By 1497, most of Germany had changed the pronunciation, the same as English today, to rhyme with mine and house, but unlike English, Germans also changed the spelling to mein Haus. But not this scribe. Townsfolk nearby might have made the change, but he was in and of the countryside, and he was still spelling, and I’m sure pronouncing, long i and u the old way.


He and his region had not yet adopted the shift of long oo to ao: you may have noticed that English ou and ow can’t make its mind up whether it’s oo or ao? Courtesy and bow or shoot a bow, show vs. shower, tow vs. tower? your hour? This ao pronunciation came from an older oo sound (in English and German), so when you hear the Scots say “oot the hoose”, they’re using the older pronunciation. English, unfortunately, uses the old spellings no matter how little or much the sounds have shifted. Emerich was still using the old spelling, since his corner of Germany hadn’t shifted the pronunciation yet, and wrote myn and for modern mein and aus (‘mine’ and ‘out’). That spelling fits right into how people were spelling in his region at his time.

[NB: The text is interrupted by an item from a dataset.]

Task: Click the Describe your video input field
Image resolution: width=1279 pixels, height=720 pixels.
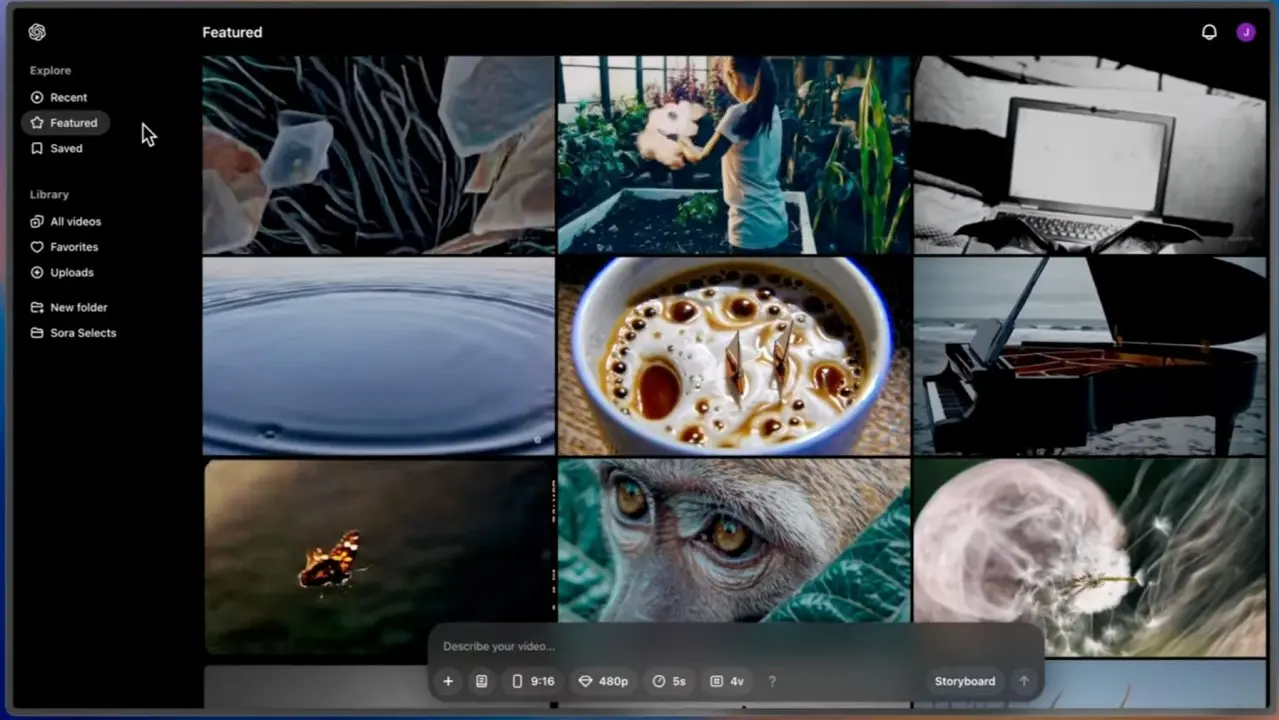Action: [700, 646]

One question arose for us- might our client have gotten a forgery? I could not examine the original parchment: we do not take the originals, only scans- one, I do not have to worry about anything happening to irreplaceable heirlooms, and two, it guarantees that the people who turn to us now have a good facsimile of their irreplaceable document. Nonetheless, we were able to assure our client that the piece was unlikely to be a fake. The document matches the writing norms of that particular place and time; it would take an unusual specialist to match up the German language and spelling of the time for that specific region.

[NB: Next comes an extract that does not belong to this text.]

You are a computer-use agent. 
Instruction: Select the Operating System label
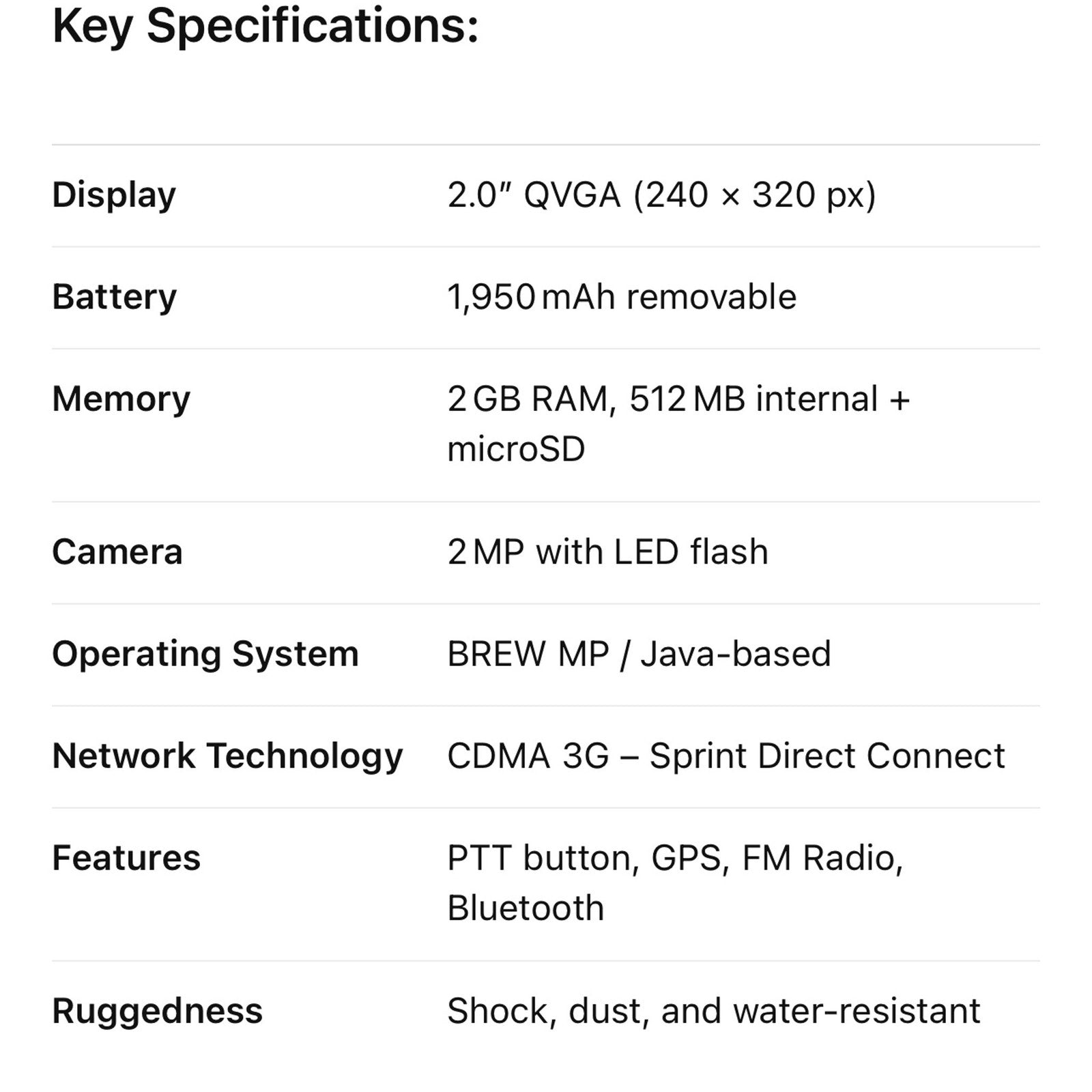205,655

Secondly, anyone going to the expense of vellum and the trouble of crafting a credible forgery generally wants it to sell for a lot of money, and a small, prosaic deed for an unfamous person doing nothing notable is not worth much. Quite aside from why would someone go to all this effort- and hide it in a drawer? Perhaps some American GI picked up the parchment in 1918 or 1945 and didn’t realize it had fallen behind the drawer.

And lastly- Emerich uses a verb ending several times that is specific to the Rhineland, a detail even fewer specialists would know. You know the English I am; the German equivalent is ich bin, anciently ich bim (and Old English ic beom ) the Latin equivalent is (ego) sum. That -m (later -n) is a verbal ending for the I-form of the verb, going back thousands of years- and absent from German for centuries, except in a small stretch of Germany in few basic verbs (Ich tun, ich han ‘I do, I have’).


Even though this little slip of vellum did not come to our client’s ancestors and had only the chance connection to his family business, it’s still fun and intriguing to help figure out what this little voice from the past was saying.